_TASK INSTRUCTIONS_.
Pull out of the data below the stretch of lines bounded by the one containing "The image size is (1372, 870)." and the one containing "Expand +305 more", both bounds included, unchanged.

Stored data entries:
>>>
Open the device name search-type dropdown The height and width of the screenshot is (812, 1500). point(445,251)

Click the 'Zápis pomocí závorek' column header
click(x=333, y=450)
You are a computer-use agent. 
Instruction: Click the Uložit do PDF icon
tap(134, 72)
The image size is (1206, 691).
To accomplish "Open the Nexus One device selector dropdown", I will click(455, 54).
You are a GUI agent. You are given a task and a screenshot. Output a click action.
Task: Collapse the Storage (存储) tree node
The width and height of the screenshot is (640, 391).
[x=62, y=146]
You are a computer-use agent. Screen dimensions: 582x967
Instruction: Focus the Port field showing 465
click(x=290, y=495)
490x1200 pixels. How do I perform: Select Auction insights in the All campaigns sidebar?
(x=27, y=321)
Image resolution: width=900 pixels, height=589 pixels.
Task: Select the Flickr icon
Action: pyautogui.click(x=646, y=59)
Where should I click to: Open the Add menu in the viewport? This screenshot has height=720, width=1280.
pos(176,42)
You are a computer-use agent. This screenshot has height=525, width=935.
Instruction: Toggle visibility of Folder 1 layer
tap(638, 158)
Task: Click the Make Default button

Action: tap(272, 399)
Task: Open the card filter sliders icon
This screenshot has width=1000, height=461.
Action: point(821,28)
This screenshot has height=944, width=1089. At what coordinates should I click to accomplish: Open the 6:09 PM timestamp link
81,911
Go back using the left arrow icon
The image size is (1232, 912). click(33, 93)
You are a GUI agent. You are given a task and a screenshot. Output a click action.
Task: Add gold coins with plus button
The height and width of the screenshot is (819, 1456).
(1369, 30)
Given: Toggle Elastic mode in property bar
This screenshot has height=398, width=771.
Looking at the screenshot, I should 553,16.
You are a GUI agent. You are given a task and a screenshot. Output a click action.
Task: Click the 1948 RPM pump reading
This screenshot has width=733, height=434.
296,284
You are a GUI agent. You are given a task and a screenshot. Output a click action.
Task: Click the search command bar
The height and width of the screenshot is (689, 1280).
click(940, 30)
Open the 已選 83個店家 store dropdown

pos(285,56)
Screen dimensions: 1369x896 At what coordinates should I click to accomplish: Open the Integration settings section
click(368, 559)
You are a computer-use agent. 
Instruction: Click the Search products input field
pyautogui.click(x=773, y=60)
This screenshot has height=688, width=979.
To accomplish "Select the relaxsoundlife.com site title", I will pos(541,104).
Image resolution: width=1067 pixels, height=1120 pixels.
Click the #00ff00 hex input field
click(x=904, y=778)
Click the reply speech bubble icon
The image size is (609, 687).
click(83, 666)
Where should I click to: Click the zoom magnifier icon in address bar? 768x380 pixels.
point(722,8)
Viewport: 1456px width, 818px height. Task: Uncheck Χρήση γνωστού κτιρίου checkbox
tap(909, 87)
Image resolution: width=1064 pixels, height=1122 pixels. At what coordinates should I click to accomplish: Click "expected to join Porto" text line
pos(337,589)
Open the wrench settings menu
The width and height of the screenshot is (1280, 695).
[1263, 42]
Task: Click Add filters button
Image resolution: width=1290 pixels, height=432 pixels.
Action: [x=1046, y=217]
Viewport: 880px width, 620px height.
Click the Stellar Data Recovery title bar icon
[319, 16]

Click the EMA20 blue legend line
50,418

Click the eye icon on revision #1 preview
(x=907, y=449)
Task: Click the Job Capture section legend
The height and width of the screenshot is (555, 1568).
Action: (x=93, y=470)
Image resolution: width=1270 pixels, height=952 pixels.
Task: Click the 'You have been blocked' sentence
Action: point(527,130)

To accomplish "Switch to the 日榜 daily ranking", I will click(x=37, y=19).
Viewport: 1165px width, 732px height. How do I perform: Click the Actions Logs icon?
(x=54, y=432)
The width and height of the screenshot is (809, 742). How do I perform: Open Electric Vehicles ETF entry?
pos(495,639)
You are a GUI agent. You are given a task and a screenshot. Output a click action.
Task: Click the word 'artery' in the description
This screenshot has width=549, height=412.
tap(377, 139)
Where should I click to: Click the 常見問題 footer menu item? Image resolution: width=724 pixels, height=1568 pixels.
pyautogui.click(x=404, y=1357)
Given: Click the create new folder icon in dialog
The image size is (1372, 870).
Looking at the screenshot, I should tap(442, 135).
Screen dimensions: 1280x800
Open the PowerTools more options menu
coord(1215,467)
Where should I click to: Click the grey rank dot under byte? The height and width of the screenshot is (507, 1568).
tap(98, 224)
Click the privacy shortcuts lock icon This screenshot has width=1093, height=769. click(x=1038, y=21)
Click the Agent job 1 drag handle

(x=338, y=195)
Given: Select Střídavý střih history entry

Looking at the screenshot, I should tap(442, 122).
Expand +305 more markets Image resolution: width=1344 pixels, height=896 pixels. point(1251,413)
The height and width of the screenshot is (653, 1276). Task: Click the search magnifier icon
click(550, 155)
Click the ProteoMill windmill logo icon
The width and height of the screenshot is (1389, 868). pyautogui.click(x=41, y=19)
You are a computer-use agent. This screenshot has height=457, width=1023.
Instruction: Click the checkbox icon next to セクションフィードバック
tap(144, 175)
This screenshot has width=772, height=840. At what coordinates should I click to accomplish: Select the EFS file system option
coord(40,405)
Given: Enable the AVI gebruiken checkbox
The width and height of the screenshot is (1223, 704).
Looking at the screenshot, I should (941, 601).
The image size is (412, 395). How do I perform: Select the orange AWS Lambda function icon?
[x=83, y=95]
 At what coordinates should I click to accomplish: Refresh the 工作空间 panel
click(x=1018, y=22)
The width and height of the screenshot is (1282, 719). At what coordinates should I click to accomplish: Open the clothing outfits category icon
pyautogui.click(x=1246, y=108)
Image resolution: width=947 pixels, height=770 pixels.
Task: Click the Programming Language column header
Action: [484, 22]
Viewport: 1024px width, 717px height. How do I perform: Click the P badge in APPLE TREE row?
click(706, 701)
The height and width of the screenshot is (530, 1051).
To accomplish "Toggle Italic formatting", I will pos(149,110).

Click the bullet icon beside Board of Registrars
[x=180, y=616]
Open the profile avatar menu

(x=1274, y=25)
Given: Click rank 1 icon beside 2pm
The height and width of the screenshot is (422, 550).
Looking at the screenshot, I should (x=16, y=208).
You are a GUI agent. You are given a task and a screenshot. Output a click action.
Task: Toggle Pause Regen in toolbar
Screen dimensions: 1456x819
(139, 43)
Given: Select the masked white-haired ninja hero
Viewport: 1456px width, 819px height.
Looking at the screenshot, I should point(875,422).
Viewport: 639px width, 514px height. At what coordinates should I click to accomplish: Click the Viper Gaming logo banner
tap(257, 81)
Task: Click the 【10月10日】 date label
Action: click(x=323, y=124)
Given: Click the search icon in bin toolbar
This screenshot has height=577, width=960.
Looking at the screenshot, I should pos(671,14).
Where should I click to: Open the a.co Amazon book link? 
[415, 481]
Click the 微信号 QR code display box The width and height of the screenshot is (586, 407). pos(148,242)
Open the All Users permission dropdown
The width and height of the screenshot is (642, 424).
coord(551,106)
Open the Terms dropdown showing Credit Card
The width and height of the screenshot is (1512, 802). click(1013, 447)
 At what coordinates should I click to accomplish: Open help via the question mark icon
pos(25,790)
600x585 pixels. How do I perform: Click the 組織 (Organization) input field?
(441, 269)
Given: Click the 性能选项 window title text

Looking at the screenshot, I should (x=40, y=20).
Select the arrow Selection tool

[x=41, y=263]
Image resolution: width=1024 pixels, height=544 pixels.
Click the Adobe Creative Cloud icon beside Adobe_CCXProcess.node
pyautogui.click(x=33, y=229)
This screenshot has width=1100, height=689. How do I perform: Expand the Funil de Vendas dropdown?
<<<
_SOLUTION TO THIS PROBLEM_.
The image size is (1372, 870).
Looking at the screenshot, I should tap(442, 135).
Screen dimensions: 1280x800
Open the PowerTools more options menu
coord(1215,467)
Where should I click to: Click the grey rank dot under byte? The height and width of the screenshot is (507, 1568).
tap(98, 224)
Click the privacy shortcuts lock icon This screenshot has width=1093, height=769. click(x=1038, y=21)
Click the Agent job 1 drag handle

(x=338, y=195)
Given: Select Střídavý střih history entry

Looking at the screenshot, I should tap(442, 122).
Expand +305 more markets Image resolution: width=1344 pixels, height=896 pixels. point(1251,413)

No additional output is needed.